*Requisito A*.
Por favor, apresente as linhas da seção "Dados fornecidos" como uma tabela Markdown de duas colunas, Nº e Texto, deixando de fora as linhas em branco e as imagens.

A Revolução de Outubro, que colocou Lênin e o Partido Bolchevique no poder, porém, foi apenas uma das etapas da desagregação da autocracia czarista. Durante 300 anos, a Rússia viveu sob os grilhões da dinastia Romanov, um regime centralizador, violento e pouco afeito a liberdades civis e políticas.

A Primeira Guerra Mundial havia fragilizado a Rússia. O exército do país se viu desabastecido e atrasado, com armamentos e técnicas pouco eficazes frente à Alemanha. Desde o fim da guerra com o Japão, em 1905, o regime czarista teve dificuldades para manter suas forças armadas abastecidas e satisfeitas. Mesmo em regimentos de elite, como o dos marinheiros altamente capacitados do navio Kronstad, os superiores maltratavam e humilhavam os subordinados, gerando uma insatisfação generalizada.

No campo, o fim da servidão, no final do século 19, criou uma tensão permanente. Os camponeses não aceitavam mais o modelo de exploração feudal que foi dominante ao longo de séculos, faziam exigências em relação à propriedade das terras e também ousavam falar sobre política de uma maneira mais geral.

Em A revolução que mudou o mundo, Daniel Aarão dos Reis, professor e pesquisador da Universidade Federal Fluminense, não apenas reconta os eventos que levaram à chamada Revolução Russa, mas analisa toda a série de embates sociais e políticos por trás da famosa insurreição bolchevique.

Diversos movimentos sociais eclodiram ao mesmo tempo em que a autocracia czarista definhava. O que era antes uma sociedade considerada “amorfa e passiva”, segundo Aarão dos Reis, deu lugar a um país com grupos de soldados, operários, mulheres organizados politicamente. Havia ainda os sovietes, organizações autônomas que, por certo tempo, eram independentes de partidos políticos.

A semente do movimento foi a primeira das “revoluções russas”, a ocorrida em 1905, que “deixou um terreno fértil de experiências sociais marcantes, que ficaram gravadas na memória social, além de um roteiro para eventuais revisões conceituais a respeito dos rumos da luta revolucionária no contexto da autocracia russa”, relata o historiador.

Os contextos de 1905 e 1917 eram muito parecidos. Uma guerra causava forte retração econômica, desabastecimento geral das cidades, disputas a respeito da distribuição desigual de terras, problemas nos transportes e insatisfação com uma autoridade que não conseguia mais se impor.

Em embate com o Japão desde o ataque dos nipônicos à base naval russa em Port Arthur, na China, o Império czarista encarou sua primeira grande provação da série de dificuldades que estavam por vir. A debilidade econômica foi mais forte do que o chamado nacionalismo russo e o país teve o primeiro gosto de um movimento de massas. A chamada “Primeira Revolução” – com protestos massivos de operários e camponeses – acabou esmagada pela repressão da autocracia. A vitória do czarismo foi parcial, já que o regime foi obrigado a fazer concessões, como a criação de um Parlamento, chamado Duma.

*Requisito B*.
Traduza para o inglês esta frase do trecho de origem: "Os contextos de 1905 e 1917 eram muito parecidos."

*Dados fornecidos*.
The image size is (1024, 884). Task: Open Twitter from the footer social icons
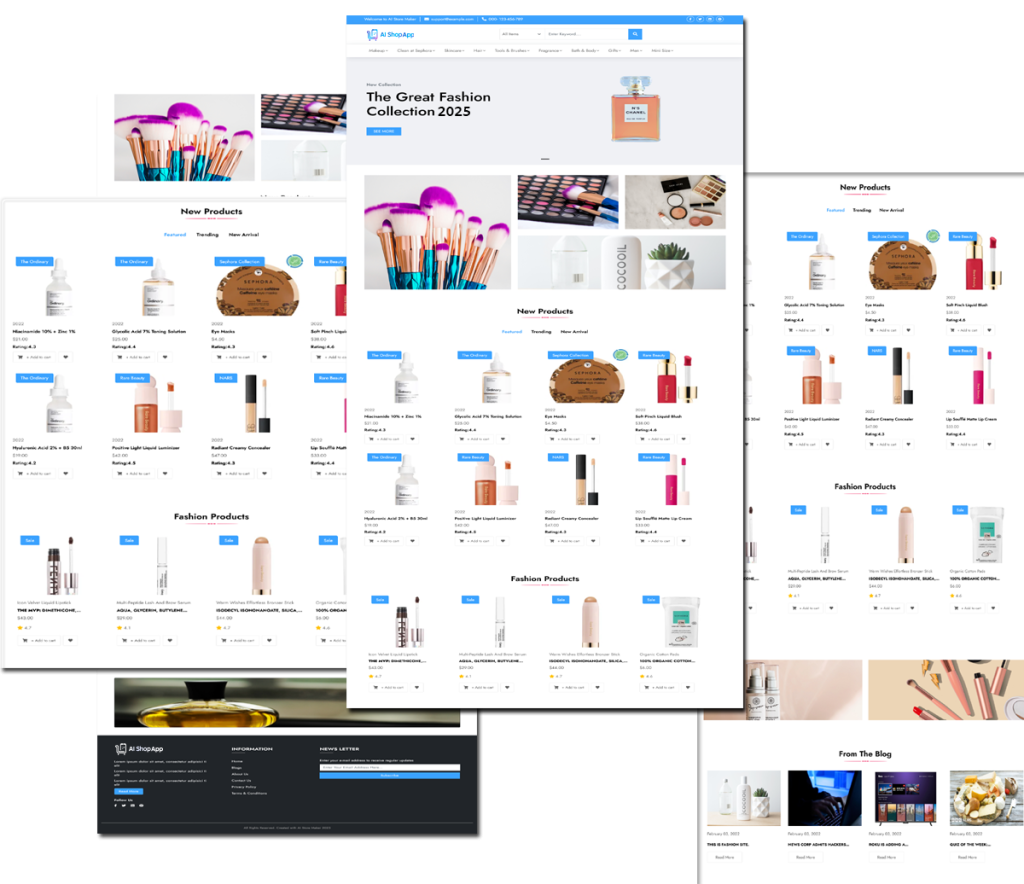124,805
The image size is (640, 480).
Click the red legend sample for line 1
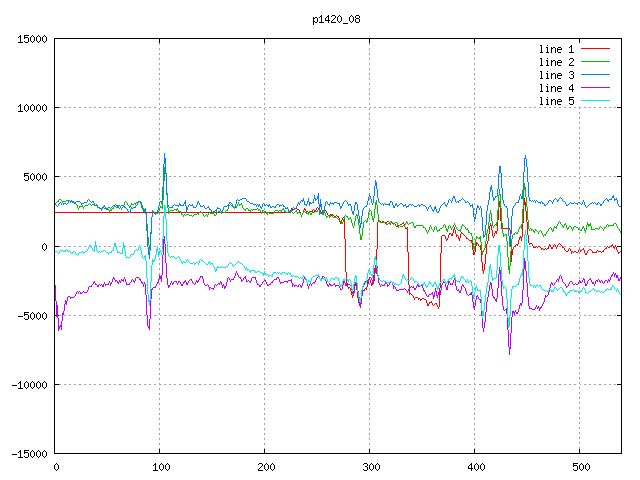pos(595,49)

*Resposta correta A*.
| Nº | Texto |
|---|---|
| 1 | The image size is (1024, 884). Task: Open Twitter from the footer social icons |
| 2 | 124,805 |
| 3 | The image size is (640, 480). |
| 4 | Click the red legend sample for line 1 |
| 5 | pos(595,49) |

*Resposta correta B*.
The contexts of 1905 and 1917 were very similar.